Marked as a distinct task, sequenced **after** the core frame-size fix.
## 7. Configuration & options
- **Central:** `Communication:CentralFetchBaseUrl` (LB/Traefik URL); `Deployment:PendingDeploymentTtl` (default 5 min); token length; purge interval.
- **Site:** `HttpClient` registration for the site role; fetch timeout; replication fetch retry count.
- **Akka `maximum-frame-size`:** intentionally **unchanged** — the fix doesn't rely on it.
- gRPC message size: not involved (HTTP carries the config).
## 8. Failover & edge cases
- Site failover: the notify routes to the new active node automatically via the singleton proxy.
- Active node dies mid-fetch: central's `Ask` times out → reconciliation.
- Central node failover during a fetch: Traefik routes to the active central node; the pending row is in shared MS SQL → still served.
- Standby down during deploy: misses the replicate-notify → covered by the §6 follow-up.
- Token TTL must comfortably cover both nodes' fetches within the deploy window (default 5 min is ample).
## 9. Security
Token-gated internal endpoint; constant-time compare; short TTL; scoped to exactly one deployment's config; not tied to a user session; HTTPS recommended. Config `SecretsBlock`s are already encrypted at rest.

--*--

:: Brief 1 ::
Please duplicate the rows from the one containing "Screen dimensions: 488x388" through the last row, inclusive.
The rows below are unrelated to the deployment design excerpt.

--*--

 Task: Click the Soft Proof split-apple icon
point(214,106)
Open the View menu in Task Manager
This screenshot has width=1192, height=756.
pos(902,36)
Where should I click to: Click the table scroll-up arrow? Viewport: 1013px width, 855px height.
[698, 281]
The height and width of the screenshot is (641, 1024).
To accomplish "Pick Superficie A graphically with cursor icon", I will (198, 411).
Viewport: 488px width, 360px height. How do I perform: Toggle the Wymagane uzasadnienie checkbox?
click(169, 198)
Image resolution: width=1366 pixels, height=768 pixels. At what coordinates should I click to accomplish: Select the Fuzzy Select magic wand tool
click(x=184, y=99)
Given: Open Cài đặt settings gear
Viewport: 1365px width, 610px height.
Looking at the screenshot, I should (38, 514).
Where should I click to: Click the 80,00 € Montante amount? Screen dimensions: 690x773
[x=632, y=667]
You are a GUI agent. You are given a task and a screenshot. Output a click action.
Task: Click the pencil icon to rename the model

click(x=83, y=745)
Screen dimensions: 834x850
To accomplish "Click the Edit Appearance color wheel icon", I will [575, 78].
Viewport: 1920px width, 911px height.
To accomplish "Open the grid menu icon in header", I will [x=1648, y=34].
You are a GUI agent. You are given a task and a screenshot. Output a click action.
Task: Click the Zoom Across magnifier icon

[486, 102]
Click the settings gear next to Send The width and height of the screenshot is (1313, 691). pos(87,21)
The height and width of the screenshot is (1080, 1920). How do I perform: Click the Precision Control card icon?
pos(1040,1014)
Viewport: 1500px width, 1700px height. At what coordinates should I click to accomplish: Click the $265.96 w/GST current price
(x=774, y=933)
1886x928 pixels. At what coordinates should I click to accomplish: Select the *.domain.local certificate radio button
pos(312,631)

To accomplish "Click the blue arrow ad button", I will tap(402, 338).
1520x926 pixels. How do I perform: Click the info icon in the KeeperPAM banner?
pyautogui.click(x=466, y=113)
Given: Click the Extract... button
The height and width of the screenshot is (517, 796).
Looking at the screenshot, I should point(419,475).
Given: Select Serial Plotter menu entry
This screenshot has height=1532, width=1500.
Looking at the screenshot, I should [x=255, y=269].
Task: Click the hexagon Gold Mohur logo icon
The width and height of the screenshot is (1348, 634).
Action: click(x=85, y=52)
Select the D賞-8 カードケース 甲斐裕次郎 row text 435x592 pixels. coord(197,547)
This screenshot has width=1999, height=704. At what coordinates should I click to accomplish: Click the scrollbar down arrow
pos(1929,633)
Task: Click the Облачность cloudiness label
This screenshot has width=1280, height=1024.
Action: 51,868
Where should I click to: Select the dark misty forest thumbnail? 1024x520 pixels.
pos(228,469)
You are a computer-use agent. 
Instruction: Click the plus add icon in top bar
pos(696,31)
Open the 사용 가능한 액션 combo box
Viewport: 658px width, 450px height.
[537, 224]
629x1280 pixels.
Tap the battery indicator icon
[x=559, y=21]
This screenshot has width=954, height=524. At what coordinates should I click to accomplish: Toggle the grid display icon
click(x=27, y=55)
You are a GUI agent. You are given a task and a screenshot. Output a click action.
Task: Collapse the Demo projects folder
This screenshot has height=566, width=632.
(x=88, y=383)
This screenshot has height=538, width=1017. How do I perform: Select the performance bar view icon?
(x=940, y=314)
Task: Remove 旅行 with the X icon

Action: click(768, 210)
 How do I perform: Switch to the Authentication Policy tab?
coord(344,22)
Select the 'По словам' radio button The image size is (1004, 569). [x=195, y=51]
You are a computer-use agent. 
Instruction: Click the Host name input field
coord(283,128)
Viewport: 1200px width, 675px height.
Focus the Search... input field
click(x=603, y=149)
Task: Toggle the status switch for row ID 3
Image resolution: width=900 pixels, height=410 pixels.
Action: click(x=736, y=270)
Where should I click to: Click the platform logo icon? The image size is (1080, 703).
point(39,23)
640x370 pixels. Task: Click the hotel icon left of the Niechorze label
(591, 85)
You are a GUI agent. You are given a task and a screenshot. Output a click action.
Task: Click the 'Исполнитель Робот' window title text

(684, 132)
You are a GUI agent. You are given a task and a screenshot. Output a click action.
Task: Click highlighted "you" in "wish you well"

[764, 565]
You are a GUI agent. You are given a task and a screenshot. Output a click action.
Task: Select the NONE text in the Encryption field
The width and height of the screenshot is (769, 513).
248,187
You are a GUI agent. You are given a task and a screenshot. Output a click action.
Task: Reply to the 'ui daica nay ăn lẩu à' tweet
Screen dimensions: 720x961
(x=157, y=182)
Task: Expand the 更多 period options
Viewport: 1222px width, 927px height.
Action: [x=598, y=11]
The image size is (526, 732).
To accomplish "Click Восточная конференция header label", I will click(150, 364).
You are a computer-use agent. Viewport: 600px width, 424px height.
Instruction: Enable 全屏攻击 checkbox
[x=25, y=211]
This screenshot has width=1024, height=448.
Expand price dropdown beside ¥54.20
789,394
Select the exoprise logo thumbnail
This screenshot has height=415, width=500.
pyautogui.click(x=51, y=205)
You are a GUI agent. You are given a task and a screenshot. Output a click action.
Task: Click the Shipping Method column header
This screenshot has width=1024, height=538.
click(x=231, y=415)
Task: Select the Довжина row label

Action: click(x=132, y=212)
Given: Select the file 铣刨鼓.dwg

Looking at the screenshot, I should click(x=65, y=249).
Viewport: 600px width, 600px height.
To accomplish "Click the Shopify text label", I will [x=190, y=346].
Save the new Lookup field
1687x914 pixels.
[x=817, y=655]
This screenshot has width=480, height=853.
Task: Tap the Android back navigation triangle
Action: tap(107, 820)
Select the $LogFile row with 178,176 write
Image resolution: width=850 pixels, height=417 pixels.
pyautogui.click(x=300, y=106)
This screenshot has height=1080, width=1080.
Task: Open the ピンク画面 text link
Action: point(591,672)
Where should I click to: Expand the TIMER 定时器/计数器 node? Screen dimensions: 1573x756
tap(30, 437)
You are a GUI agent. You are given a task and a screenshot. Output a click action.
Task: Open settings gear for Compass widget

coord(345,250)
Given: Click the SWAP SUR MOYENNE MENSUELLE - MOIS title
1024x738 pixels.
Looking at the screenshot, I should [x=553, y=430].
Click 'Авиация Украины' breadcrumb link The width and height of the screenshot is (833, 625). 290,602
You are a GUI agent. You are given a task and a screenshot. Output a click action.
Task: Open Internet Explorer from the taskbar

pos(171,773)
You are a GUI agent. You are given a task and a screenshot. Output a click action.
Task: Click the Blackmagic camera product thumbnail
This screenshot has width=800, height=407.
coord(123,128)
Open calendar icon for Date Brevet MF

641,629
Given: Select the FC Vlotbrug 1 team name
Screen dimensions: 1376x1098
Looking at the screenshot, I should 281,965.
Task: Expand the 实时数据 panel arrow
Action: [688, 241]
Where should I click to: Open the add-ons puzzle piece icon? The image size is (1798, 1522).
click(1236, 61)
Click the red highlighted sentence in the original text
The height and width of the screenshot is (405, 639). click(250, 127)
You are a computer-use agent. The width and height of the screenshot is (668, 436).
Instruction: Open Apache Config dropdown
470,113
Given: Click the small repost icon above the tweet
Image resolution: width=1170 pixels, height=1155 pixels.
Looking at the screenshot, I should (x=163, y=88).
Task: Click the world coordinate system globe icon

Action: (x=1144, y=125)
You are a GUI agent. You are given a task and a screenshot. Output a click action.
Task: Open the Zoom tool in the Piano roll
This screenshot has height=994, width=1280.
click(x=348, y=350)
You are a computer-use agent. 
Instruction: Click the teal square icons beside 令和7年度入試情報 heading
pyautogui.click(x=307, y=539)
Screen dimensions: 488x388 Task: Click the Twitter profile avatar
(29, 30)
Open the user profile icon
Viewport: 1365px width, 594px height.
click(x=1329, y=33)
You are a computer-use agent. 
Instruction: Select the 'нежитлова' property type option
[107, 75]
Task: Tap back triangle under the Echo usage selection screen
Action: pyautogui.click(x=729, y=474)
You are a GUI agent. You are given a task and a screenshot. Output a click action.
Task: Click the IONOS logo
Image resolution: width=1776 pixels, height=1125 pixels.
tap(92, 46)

--*--

:: Brief 2 ::
Answer these from the deployment design excerpt:
(a) What is the default value of `Deployment:PendingDeploymentTtl`?
(b) Where is the pending row kept, so that it is still served during a central node failover?
(c) What kind of comparison does the token-gated endpoint use?

:: Response 1 ::
Screen dimensions: 488x388 Task: Click the Twitter profile avatar
(29, 30)
Open the user profile icon
Viewport: 1365px width, 594px height.
click(x=1329, y=33)
You are a computer-use agent. 
Instruction: Select the 'нежитлова' property type option
[107, 75]
Task: Tap back triangle under the Echo usage selection screen
Action: pyautogui.click(x=729, y=474)
You are a GUI agent. You are given a task and a screenshot. Output a click action.
Task: Click the IONOS logo
Image resolution: width=1776 pixels, height=1125 pixels.
tap(92, 46)

:: Response 2 ::
(a) 5 minutes
(b) In shared MS SQL
(c) A constant-time compare